*INSTRUCTION:*
In the passage about changing subject headings, list every constituency named as taking part in the conversation that led to the local solution.

*PROVIDED PASSAGE:*

↓↓↓

The discussion of what to do about the problem included possible consequences of deviating from LC practice. The problem of managing competing priorities—technical issues, messy data, lack of awareness—among library projects had to be factored in as well.
Bergland said it became apparent that it wasn’t only the subject heading that needed to change, but the conversation around it as well. Several events contributed to the decision to begin the project: First, there was the ongoing “Drop the I-Word Campaign”(Race Forward: The Center for Racial Justice Innovation.) There were objections from Dartmouth students that captured national attention, prompting statements from ALA and the Library of Congress. Congress responded to the LC decision, further complicating the issue. ALA’s Subject Analysis Committee (SAC) created a working group which issued a report in 2020, “Report of the SAC Working Group on Alternatives to LCSH “Illegal aliens.” Finally, the knowledge that other libraries also were addressing the need to change the subject headings added to the urgency. When local showings of the film Change the Subject took place, Bergland said one takeaway was that “these words were hurting people, and continuing to use this language makes people distrust our work.”
A values statement was developed by UMN Libraries: Diversity, Equity, and Inclusion in Metadata and Description: Statement of Values and Principles (2019-2020). In 2020 came the murder of George Floyd in Minneapolis, and the civil actions that occurred across the US as a result. It was realized that the lack of a well-prepared plan of action for libraries was not a valid substitute for inaction, as inaction was hurting people and maintaining barriers to access. Bergland said this includes access to resources, scholarship, and our profession.
By spring 2021 the decision was made to begin to address the headings locally. A local solution was implemented after a conversation between many constituencies, including the Discovery to Access Steering Committee; the Library Enterprise Systems Governance Group; the Cataloging and Metadata Group; and Law Library staff.

↑↑↑

Pointing records for text and elements:
↓↓↓

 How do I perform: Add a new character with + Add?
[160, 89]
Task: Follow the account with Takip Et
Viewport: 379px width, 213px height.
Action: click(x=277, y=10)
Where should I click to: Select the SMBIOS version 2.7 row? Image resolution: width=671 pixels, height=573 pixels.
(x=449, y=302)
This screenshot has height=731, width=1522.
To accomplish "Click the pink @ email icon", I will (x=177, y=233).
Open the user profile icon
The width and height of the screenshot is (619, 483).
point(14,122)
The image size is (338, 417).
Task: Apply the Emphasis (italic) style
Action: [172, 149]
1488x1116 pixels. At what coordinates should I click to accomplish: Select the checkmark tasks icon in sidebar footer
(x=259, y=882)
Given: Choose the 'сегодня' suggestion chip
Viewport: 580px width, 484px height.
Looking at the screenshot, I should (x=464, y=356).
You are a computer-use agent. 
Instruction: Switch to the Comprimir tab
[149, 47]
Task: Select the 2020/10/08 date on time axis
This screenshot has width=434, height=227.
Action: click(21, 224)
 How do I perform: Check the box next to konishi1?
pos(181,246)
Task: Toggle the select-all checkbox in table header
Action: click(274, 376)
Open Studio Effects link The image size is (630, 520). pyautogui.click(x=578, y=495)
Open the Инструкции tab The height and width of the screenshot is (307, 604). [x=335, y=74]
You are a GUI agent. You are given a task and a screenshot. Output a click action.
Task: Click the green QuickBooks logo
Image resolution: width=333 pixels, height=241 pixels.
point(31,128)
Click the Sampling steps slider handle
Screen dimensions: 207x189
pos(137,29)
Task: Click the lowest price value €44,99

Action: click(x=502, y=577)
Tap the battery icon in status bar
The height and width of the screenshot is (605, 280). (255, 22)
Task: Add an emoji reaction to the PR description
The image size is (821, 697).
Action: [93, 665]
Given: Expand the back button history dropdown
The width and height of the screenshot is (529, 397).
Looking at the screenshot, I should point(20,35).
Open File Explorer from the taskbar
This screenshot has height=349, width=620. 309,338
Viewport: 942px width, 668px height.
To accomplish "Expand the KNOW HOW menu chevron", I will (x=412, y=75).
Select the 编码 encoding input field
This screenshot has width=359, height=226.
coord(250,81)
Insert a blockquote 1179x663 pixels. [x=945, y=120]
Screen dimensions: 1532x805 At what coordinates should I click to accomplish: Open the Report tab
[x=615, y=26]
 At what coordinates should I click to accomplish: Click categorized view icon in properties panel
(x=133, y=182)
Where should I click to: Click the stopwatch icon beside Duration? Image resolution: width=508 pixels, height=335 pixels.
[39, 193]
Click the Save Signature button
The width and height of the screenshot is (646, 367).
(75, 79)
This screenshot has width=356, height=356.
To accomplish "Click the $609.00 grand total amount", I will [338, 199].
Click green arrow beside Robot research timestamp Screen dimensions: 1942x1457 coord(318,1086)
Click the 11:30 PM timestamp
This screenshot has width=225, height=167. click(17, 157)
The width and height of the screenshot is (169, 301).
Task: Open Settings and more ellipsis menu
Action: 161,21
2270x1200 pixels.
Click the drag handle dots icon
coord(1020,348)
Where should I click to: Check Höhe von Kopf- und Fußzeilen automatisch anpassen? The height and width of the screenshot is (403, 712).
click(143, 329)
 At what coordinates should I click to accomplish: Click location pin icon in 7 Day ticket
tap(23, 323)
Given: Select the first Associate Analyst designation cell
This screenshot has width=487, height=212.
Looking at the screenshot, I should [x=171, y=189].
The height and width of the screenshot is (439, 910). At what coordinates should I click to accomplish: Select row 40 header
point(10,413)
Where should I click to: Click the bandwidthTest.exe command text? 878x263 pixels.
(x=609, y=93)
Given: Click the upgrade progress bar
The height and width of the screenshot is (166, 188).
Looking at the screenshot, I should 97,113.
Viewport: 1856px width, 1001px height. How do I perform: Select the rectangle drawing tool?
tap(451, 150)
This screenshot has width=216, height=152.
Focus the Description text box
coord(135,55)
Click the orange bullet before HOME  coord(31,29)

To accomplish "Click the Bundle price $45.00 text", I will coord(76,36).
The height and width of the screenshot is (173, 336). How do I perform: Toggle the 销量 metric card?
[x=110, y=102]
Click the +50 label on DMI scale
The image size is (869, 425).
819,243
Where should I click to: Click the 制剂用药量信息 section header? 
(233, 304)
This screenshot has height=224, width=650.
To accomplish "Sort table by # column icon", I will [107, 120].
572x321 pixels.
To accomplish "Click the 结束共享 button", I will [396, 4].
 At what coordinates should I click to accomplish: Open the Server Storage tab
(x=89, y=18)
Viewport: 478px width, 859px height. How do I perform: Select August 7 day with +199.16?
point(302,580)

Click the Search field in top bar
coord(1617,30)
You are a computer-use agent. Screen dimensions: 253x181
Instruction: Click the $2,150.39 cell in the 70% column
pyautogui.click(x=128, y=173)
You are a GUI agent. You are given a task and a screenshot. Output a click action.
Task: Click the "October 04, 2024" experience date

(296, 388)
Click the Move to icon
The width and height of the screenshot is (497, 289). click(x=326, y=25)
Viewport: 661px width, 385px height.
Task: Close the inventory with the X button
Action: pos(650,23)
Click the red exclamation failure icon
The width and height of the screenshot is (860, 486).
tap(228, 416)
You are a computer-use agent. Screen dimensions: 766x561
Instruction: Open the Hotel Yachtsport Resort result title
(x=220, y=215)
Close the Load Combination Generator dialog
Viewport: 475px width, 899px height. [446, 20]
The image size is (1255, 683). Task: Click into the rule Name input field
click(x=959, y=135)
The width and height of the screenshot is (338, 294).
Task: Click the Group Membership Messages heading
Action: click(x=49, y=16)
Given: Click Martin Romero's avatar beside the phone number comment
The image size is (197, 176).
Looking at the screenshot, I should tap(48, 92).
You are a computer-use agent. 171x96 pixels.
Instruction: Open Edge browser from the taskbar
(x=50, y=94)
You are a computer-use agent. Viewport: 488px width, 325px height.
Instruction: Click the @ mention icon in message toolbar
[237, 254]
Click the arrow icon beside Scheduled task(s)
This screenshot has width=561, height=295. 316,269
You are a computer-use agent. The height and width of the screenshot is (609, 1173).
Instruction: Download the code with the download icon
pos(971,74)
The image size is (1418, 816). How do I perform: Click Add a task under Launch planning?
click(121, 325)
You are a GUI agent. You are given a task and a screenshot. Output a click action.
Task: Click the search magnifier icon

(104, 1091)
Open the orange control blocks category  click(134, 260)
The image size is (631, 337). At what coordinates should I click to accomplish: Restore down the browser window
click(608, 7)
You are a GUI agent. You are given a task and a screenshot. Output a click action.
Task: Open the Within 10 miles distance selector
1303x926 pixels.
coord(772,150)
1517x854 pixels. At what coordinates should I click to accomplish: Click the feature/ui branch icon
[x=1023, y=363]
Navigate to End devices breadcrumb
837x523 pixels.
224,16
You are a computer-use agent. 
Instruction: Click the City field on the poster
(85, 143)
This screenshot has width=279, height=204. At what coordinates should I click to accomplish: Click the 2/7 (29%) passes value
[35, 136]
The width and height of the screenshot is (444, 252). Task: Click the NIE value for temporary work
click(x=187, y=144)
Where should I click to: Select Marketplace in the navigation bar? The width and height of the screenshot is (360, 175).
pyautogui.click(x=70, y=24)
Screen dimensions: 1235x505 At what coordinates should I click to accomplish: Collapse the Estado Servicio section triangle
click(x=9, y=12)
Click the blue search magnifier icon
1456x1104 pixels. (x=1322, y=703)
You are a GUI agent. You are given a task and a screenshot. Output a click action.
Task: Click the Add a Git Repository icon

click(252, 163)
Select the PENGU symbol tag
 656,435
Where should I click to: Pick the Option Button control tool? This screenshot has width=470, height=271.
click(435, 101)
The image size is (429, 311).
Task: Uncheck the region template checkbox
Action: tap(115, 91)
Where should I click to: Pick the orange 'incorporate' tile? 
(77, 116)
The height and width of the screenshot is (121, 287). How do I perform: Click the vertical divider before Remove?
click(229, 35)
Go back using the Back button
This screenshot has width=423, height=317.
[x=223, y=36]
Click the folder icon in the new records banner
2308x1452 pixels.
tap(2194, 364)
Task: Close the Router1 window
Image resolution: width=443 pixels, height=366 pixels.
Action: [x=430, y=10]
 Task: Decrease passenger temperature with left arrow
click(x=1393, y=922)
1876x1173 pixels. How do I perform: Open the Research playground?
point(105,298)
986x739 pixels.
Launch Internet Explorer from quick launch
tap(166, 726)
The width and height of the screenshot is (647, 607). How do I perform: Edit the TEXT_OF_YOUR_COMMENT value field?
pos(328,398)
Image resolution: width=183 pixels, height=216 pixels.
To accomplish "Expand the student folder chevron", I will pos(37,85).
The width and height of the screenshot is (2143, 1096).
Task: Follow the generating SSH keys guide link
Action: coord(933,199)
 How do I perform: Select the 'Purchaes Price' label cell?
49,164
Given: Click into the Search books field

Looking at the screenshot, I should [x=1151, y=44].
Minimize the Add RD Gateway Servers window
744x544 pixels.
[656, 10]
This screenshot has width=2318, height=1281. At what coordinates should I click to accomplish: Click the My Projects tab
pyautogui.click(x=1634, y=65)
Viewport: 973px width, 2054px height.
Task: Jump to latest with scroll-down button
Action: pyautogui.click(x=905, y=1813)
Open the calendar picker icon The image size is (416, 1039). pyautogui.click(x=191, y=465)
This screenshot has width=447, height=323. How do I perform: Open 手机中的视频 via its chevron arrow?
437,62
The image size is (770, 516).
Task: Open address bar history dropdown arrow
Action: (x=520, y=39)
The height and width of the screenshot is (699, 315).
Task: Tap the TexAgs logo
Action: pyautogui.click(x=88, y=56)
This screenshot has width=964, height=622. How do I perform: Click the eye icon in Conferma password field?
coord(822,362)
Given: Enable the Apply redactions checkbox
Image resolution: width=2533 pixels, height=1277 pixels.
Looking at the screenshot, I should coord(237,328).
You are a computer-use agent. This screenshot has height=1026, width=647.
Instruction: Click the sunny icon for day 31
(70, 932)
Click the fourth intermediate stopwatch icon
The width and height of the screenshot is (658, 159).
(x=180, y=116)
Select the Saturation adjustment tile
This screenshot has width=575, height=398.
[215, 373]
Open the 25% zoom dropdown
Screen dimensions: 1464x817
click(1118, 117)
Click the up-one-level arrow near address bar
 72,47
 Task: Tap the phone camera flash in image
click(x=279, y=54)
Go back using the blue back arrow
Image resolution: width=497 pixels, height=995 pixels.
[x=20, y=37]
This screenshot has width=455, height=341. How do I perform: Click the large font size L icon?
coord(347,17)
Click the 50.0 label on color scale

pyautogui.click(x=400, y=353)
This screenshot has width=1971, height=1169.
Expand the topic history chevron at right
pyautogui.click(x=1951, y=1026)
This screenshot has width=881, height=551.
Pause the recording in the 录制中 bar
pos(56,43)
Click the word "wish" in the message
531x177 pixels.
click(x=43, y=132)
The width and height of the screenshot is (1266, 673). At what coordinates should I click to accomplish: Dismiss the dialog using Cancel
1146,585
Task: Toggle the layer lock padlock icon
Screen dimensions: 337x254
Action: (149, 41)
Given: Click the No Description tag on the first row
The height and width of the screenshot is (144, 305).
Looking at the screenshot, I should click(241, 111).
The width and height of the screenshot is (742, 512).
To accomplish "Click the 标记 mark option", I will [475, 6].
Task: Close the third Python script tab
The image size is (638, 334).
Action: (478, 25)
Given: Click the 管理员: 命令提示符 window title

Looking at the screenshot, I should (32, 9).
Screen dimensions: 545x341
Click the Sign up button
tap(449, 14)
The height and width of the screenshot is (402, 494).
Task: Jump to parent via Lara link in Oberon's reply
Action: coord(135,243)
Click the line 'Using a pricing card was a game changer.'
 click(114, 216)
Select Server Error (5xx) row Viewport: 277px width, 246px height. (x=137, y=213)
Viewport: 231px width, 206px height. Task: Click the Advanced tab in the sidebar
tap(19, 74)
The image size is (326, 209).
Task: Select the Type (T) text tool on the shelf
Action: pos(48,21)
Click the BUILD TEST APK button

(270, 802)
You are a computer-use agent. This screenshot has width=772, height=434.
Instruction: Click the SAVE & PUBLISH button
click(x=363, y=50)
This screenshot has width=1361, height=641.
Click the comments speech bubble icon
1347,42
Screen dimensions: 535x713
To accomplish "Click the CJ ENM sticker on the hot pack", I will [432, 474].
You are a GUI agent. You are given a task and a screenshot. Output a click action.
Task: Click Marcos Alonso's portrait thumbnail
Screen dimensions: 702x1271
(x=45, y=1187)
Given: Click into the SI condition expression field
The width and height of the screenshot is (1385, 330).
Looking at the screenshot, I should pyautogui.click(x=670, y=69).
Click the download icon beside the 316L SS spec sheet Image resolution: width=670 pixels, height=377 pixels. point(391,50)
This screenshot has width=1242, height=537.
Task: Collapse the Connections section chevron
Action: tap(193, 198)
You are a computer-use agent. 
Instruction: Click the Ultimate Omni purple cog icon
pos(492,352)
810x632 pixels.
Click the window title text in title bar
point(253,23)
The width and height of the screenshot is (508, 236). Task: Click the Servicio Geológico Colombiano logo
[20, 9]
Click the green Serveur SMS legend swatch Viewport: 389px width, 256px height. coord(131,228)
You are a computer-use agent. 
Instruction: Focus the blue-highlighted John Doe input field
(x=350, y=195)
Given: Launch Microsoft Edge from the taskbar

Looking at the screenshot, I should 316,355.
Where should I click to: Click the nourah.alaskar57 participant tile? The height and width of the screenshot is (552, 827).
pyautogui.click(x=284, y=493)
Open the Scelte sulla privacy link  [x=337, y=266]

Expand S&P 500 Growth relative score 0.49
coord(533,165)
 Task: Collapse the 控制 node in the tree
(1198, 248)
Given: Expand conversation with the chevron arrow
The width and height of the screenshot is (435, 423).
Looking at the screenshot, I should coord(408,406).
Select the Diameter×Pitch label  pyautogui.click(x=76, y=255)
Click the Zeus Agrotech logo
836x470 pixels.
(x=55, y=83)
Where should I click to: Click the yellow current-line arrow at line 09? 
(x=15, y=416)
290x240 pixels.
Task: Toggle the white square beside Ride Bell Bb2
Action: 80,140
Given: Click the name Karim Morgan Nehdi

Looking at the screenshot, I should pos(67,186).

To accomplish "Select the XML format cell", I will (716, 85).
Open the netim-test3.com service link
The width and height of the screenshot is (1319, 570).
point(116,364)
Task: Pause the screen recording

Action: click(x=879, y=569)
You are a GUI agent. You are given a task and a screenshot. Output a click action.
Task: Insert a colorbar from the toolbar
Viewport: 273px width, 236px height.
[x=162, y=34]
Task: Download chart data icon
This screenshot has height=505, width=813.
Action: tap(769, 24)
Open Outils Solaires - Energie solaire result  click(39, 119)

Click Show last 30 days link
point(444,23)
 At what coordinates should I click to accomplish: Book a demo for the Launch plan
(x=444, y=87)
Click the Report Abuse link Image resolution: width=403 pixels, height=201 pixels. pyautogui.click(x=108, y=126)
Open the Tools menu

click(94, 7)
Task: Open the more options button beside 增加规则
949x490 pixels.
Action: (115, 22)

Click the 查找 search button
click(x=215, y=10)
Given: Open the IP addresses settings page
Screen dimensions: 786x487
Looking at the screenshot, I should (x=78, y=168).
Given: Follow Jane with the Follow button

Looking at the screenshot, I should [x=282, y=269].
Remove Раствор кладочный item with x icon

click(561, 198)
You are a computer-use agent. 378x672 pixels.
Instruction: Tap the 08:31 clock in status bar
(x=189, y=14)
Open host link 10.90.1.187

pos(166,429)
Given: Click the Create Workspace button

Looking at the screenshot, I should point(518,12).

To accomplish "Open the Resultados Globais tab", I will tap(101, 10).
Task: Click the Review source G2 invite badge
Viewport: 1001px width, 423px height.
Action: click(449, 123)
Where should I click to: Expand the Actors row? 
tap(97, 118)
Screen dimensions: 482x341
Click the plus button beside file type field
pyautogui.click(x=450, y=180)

↑↑↑

*TASK RESPONSE:*
- Discovery to Access Steering Committee
- Library Enterprise Systems Governance Group
- Cataloging and Metadata Group
- Law Library staff